Personal information
- Nickname: Cassius
- Nationality: German
- Born: 15 January 1970 (age 56) West Berlin, West Germany
- Height: 1.74 m (5 ft 8+1⁄2 in)
- Weight: Light welterweight Welterweight

Boxing career
- Reach: 170 cm (67 in)
- Stance: Orthodox

Boxing record
- Total fights: 42
- Wins: 38
- Win by KO: 12
- Losses: 4

Medal record
Men's boxing
Representing Germany
Olympic Games
| Silver medal – second place | 1996 Atlanta | Light welterweight |
World Amateur Championships
| Bronze medal – third place | 1993 Tampere | Light welterweight |
| Bronze medal – third place | 1995 Berlin | Light welterweight |
European Amateur Championships
| Gold medal – first place | 1996 Vejle | Light welterweight |
| Silver medal – second place | 1993 Bursa | Light welterweight |

= Oktay Urkal =

German boxer (born 1970)

Oktay Urkal (born 15 January 1970) is a German former professional boxer. He is a former European super lightweight and welterweight champion, and a multiple time world title challenger.

==Amateur career==
As an amateur, Urkal won the silver medal in the light welterweight division at the 1996 Summer Olympics in Atlanta, United States.
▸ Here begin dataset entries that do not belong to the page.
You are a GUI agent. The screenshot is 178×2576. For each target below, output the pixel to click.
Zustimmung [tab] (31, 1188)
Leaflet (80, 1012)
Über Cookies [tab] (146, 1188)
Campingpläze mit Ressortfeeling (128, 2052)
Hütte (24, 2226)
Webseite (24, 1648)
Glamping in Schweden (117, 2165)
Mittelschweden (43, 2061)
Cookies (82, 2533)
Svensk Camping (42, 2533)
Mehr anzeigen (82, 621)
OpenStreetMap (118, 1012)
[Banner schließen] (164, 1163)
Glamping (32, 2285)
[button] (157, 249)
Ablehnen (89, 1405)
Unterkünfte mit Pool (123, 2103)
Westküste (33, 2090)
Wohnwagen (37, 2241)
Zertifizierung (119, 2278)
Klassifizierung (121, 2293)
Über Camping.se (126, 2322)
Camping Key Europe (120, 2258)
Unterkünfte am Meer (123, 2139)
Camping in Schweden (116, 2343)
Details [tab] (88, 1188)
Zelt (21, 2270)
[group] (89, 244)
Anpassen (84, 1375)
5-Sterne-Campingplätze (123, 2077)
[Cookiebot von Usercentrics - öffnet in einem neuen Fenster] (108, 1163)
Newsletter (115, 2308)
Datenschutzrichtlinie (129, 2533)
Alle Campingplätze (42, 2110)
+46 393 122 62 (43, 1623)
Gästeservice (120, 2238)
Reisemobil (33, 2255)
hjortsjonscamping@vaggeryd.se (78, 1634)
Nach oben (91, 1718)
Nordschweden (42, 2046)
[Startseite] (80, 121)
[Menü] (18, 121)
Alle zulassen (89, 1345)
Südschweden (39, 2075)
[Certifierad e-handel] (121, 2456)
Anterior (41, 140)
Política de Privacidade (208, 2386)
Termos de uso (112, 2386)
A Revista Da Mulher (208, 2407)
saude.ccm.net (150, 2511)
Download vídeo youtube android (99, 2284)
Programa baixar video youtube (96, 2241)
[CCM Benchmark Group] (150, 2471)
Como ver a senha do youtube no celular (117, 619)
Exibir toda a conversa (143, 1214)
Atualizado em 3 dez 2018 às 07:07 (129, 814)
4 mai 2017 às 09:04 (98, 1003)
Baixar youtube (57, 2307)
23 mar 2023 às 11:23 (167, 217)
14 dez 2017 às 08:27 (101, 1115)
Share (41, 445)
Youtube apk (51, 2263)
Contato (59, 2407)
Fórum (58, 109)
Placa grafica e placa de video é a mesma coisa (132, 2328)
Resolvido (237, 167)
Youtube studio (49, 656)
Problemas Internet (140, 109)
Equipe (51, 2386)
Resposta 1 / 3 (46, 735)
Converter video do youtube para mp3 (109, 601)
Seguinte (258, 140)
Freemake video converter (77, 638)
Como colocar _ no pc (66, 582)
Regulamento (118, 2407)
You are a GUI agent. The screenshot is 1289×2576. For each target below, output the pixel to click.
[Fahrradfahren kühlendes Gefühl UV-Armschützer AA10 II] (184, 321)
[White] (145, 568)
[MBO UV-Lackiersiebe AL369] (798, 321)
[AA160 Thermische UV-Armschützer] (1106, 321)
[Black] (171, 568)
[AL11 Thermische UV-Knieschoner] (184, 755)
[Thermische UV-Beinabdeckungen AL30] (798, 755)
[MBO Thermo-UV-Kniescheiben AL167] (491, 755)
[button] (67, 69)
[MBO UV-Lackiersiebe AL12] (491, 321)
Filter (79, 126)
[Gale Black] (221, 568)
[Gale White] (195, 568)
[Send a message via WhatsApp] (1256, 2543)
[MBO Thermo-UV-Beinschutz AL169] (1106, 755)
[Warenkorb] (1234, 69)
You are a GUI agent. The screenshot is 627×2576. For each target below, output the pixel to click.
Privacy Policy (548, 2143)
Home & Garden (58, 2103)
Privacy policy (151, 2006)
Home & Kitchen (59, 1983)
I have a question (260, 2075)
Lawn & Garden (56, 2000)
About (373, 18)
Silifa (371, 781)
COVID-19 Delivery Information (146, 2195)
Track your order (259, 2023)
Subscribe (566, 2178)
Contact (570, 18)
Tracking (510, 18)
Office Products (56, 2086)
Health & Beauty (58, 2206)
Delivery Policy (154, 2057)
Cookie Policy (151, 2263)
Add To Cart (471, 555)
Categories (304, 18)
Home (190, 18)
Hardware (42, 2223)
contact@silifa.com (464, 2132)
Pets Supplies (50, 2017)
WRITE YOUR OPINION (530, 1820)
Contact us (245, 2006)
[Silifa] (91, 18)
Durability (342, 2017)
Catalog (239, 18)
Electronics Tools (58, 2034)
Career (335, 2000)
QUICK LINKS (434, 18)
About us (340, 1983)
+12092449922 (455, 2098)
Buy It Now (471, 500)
His official results were:
- Defeated Reynaldo Galido (Philippines) 19-2
- Defeated David Diaz (United States) 14-6
- Defeated Nordine Mouichi (France) 19-10
- Defeated Fathi Missaoui (Tunisia) 20-6
- Lost to Hector Vinent (Cuba) 13-20

In the same year he captured the gold medal at the European Amateur Boxing Championships in Vejle, Denmark.

His Amateur Record was reportedly 184-27-5.

==Professional career==
Urkal is of Turkish descent, and has a fight record of 38 wins and 4 defeats. He is the former WBC International Light-Welterweight, twice European Light-Welterweight and European Welterweight champion. Urkal has fought for the world title three times losing to Kostya Tszyu and twice to Vivian Harris. He won four straight after his defeat to Harris; this winning streak came to an end on 4 March 2007, when WBA Welterweight champion Miguel Cotto successfully defended his title when Urkal's corner threw in the towel, ending the fight. referee deducted a second point for a headbutt, leading Urkal's corner to believe he was being unfair.